Sarimin Tak Bisa Lagi Pergi ke Pasar

1/
Sarimin seperti artis kenamaan. Sarapannya sanjung puja, tidurnya beralaskan decak kagum. Ia sukacita di kampung ini. Tempat mimpi-mimpi dikacaukan nyamuk-nyamuk ibukota, dalang di balik penghisapan negara. Sarimin berlagak seperti mesias yang turun untuk menebus warga dari gelimang duka. Padahal ia hanya dipaksa pawangnya memarodikan kehidupan dengan menjadi pesolek, pekerja, petani, atau profesi apa saja. Tak peduli seberapa letih Sarimin berpura-pura, yang penting dapur sang pawang bisa ngebul, persetan didapat dari hasil ngibul.

2/
Kampung ini tak kenal berita. Jika ingin tahu derita tinggal menuju para-para. Menyandera wortel, mencecar ketumbar dan lada. Menanyai sarden dan koktail yang dikemas dari kota. Rupanya mentri-mentri memantrai mulut sendiri dengan gelimang janji-janji. Mantri-mantri menetak leher saudara sendiri dengan tajamnya nominal biaya berobat. Kulit cokelat menindas kulit cokelat. Hidung pesek meninju hidung pesek. Sarimin jadi takut pergi ke pasar. Jika berani menghibur warga, moncongnya bisa mencium popor senapan.

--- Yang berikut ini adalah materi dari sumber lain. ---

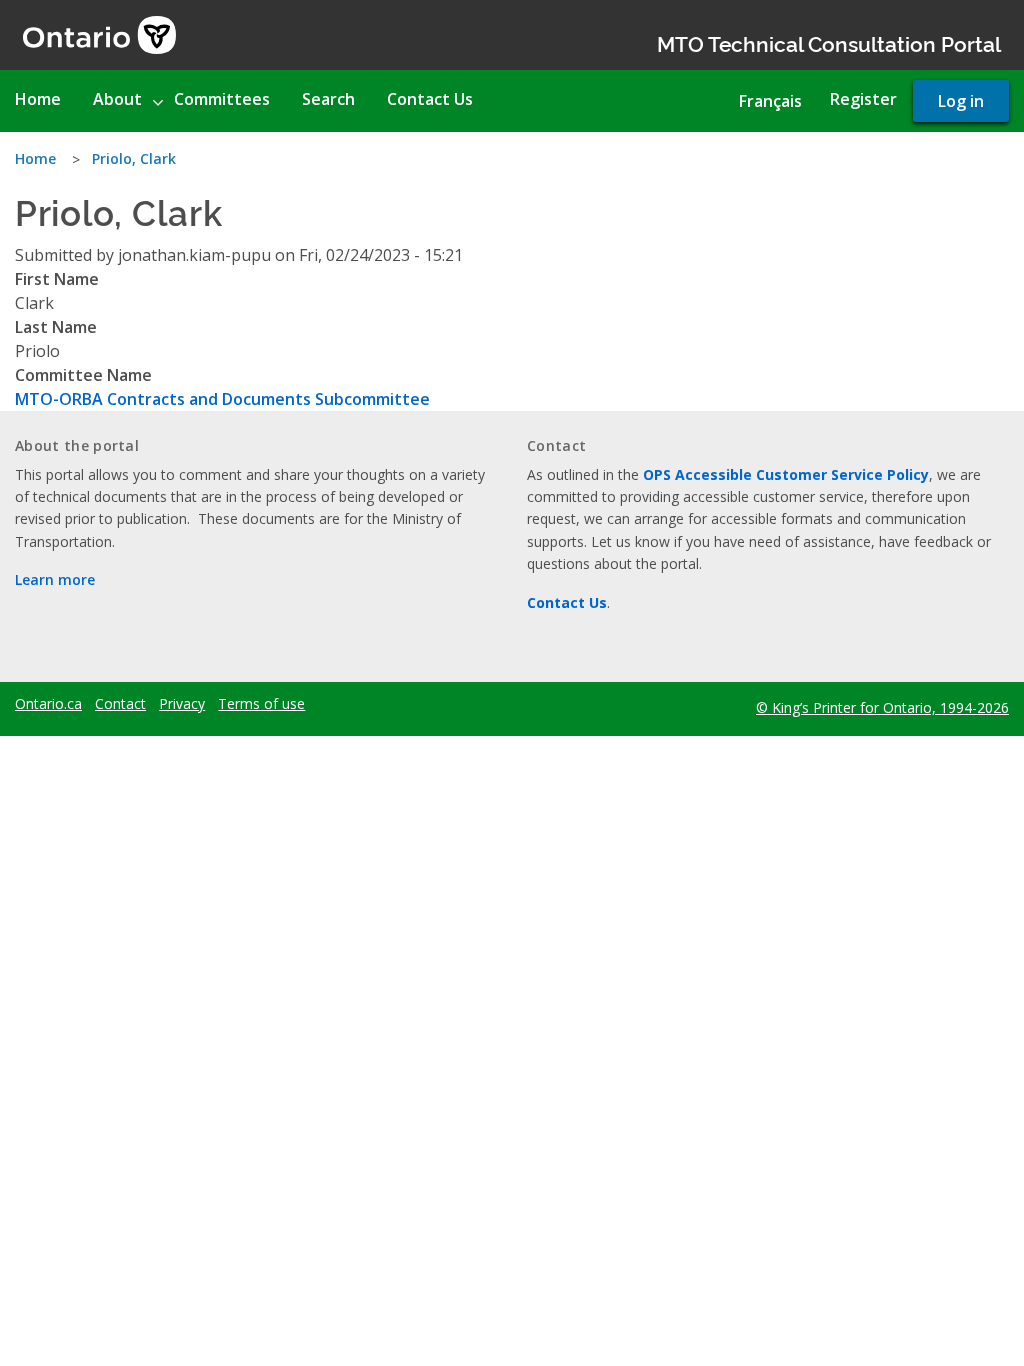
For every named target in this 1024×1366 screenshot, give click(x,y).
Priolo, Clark (134, 158)
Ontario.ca (48, 704)
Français (770, 101)
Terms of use (261, 704)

Kata orang, pasar kini milik segelintir yang terpelajar tapi barbar. Di tengah keterpurukkan, kampung ini tak belajar dari sejarah. Kampung ini malah menjamu penjajah. Yang pria memberi makan ternak dengan burger, kaum wanita mencuci jarik dan kutang di sungai cola. Angan tentang ekonomi kerakyatan disimpan di gudang, diletakkan bersama kotak musik repelita yang berdebu. Jika ingin tidur tinggal minta dikeloni wakil rakyat yang setia mendongengkan retorika.

3/
Kampung ini tak mau mencicip ranum anggur di kebun janggut Engels. Enggan mendengar indahnya kicau burung bulbul yang bersarang di kepala Chomsky. Kampung ini tak mau berjaga di mercusuar mata Lenin untuk mewaspadai datangnya perompak. Hidup sok suci, sungkan mabuk secawan penuh gin dari bibir Marx. Kampung ini malas menyoal resesi, menolak menjenguk rupiah yang hampir gagal jantung karena depresiasi. Justru sang pawang malah dapat kursi di parlemen. Di sana ia tinggal berhaha-hihi sambil sesekali menulis haiku hiperealitas basi.

4/
Ketika hari beranjak tua dan warga berangkat tidur,  Sarimin diam-diam melepas topengnya dan memasangkan ke muka sang pawang. Esoknya sang pawang berkaca dan mendapati perilaku tak patutnya mulai mematut diri. Ia menurut saja ketika Sarimin menggiringnya pulang untuk pentas di balai kampung. Dalam tawa puasnya, warga menyelipkan doa agar sang pawang luput melihat bakat kata-kata yang lebih mahir dari Sarimin dalam memarodikan apapun. Semoga sang pawang tak mengajari kata-kata cara mengangkangi puisi yang terlalu polos untuk tahu apa itu harta, apa itu tahta.